# Green Onion and Gouda ABT's



## walle (May 23, 2010)

Nothing real special about this post other than this is one of my favorite ABT combo's.
Did it a little different this time by smoking them in a pan instead of on the grate as they were headed to a going away party right after. Turned out good - peppers seemed to have a lot more crunch to them this time. 

15 Japs
2 packages cream cheese
1 package green onion dip mix
Smoked gouda
Rib rub
Smoked at 240 for one hour.

Process:



Batch in the pan


No finished picks, but wanted to share that the smoked gouda on top held together really nice. I love using cream cheese because it doesn't melt and mess all over the place.
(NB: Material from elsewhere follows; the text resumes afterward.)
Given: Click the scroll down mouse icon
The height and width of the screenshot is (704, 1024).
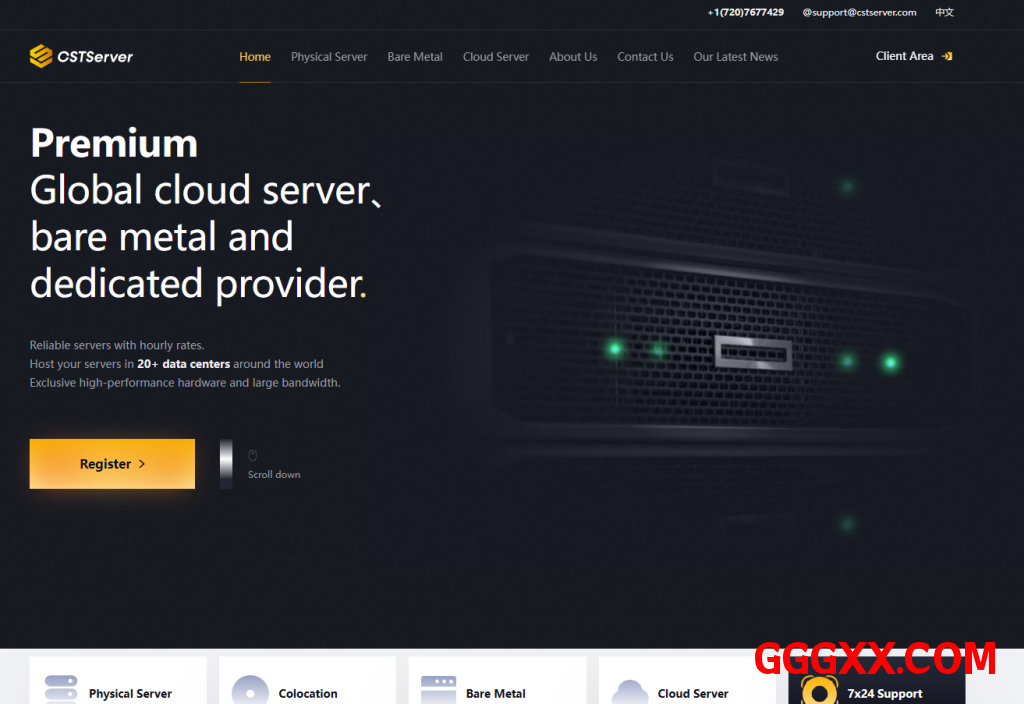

Thanks for checking out my post - hope you give these a try.


----------



## sumosmoke (May 23, 2010)

I've heard of lots of ABT combinations but never one with gouda cheese. Nice work, looks like they were a tasty treat!


----------



## rio_grande (May 23, 2010)

Looks awsome. I love goulda in these and the fire balls. They are good


----------



## jlmacc (May 23, 2010)

those look tasty!


----------



## mballi3011 (May 23, 2010)

I'm also with theses good folks and I don't think that I have ever used or heard of anyone using gouda cheese. Now it might just taste good.... I'm glad to hear that you do and I like gouda on crackers so......


----------



## rgacat (May 23, 2010)

Those look good I'll have to give it a try I like gouda I haue a friend here that makes it.


----------



## beer-b-q (May 23, 2010)

They look Great WALLE...


----------



## walle (May 24, 2010)

Right on!  Thanks, SOS!

Give'r a whirl, Mballi - I find myself using more and more gouda.

Thanks, man!


----------



## scarbelly (May 24, 2010)

Those look great man - I have been hung up with Chorizo - cream cheese and cheddar for a while now - gonna do my grandaughters rehersal dinner and may add some of these to the list


----------



## richoso1 (May 24, 2010)

Thanks for sharing a tasty treat, I think Gouda is a cheese that is often overlooked. It's all good my friend.


----------



## bassman (May 24, 2010)

I haven't tried the gouda cheese for melting, but nothing can stop me now!
	

	
	
		
		



		
		
	


	





   Looks great, Tracey.


----------



## rdknb (May 24, 2010)

That looks very good


----------



## cowgirl (May 24, 2010)

Great looking ABTs!


----------



## walle (May 24, 2010)

Quote:


cowgirl said:


> Great looking ABTs!


Thanks, Jeanie!

Stumbling around here and found you... so I guess you're my first post on the new site!
	

	
	
		
		



		
		
	


	





Bassman - as we say at my house... "Gouda,  It's a GOOODA!"


----------



## meateater (May 24, 2010)

Those look great! I agree gouda cheese is great for melting.


----------